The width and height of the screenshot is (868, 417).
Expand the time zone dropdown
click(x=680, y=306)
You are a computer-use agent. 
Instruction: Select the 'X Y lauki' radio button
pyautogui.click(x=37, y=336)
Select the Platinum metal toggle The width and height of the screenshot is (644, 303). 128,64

##########

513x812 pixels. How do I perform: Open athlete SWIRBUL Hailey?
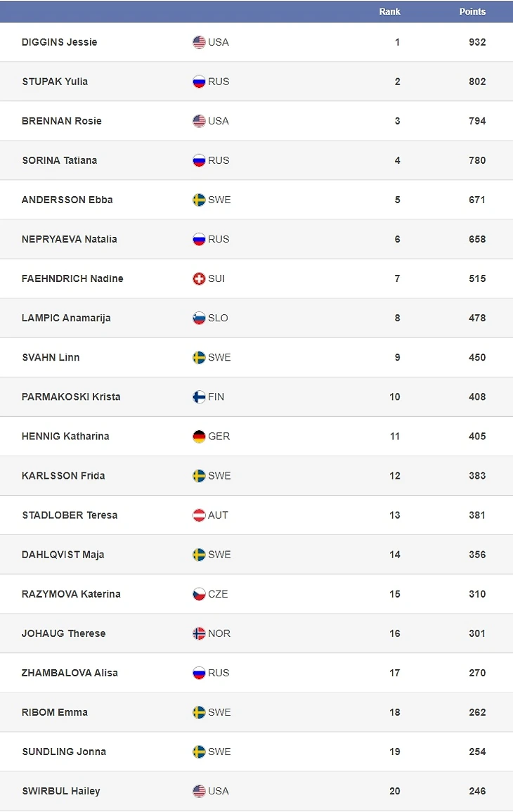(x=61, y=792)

##########

Tally the lines above containing "height"; give only the number.

2